» **ENTRIES SUPPLIED**:
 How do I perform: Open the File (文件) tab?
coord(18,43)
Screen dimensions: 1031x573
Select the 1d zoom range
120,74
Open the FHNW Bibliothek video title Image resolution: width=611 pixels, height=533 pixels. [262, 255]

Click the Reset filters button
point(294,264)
--
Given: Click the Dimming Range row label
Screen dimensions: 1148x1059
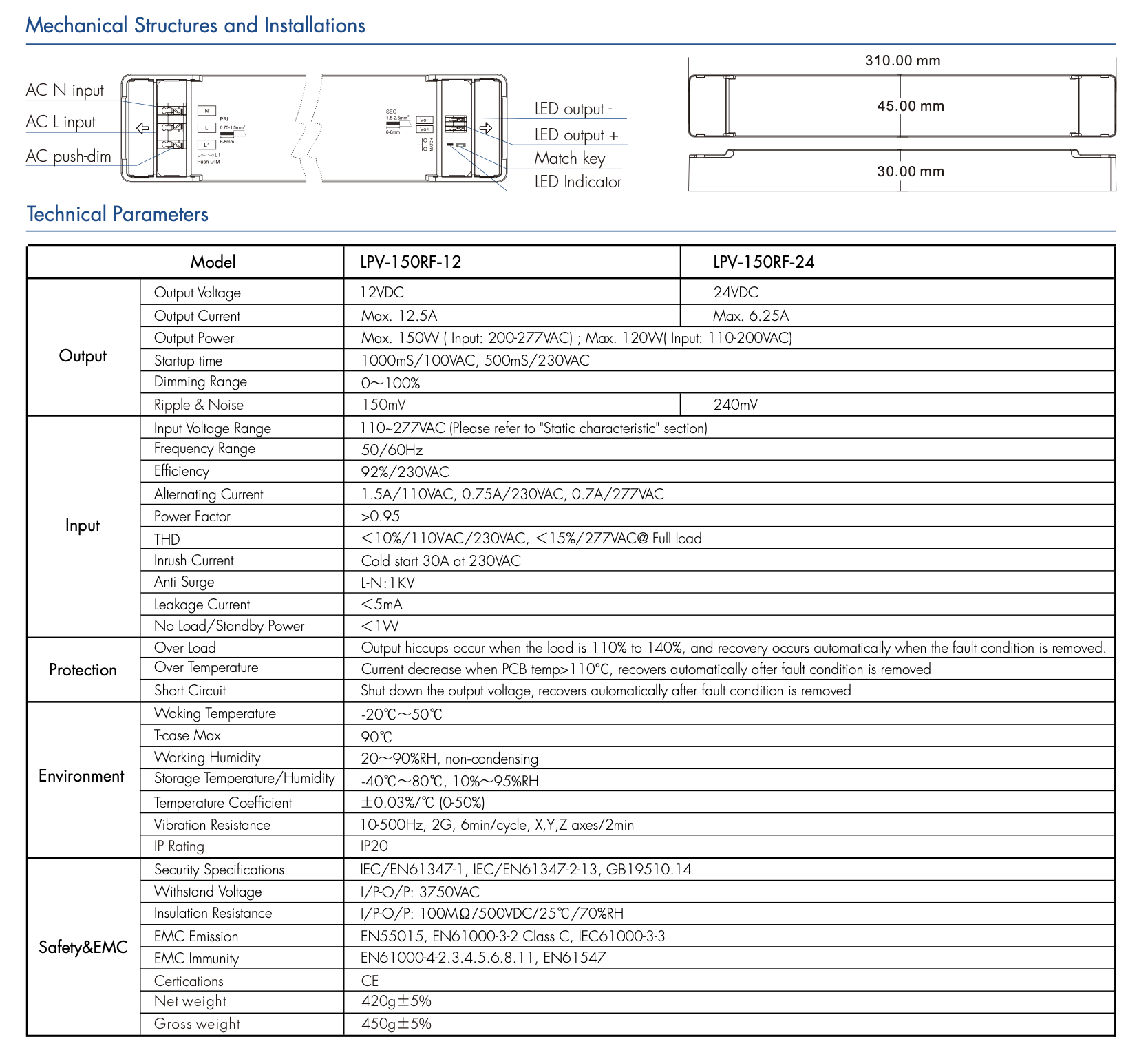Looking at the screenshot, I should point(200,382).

» **PROBLEM REQUIREMENTS**:
Restate word for word the lines of the data above, starting at the line containing "How do I perform: Open the File (文件) tab?" and ending at the line containing "Open the FHNW", both included, and nothing more.

» **WORKED SOLUTION**:
 How do I perform: Open the File (文件) tab?
coord(18,43)
Screen dimensions: 1031x573
Select the 1d zoom range
120,74
Open the FHNW Bibliothek video title Image resolution: width=611 pixels, height=533 pixels. [262, 255]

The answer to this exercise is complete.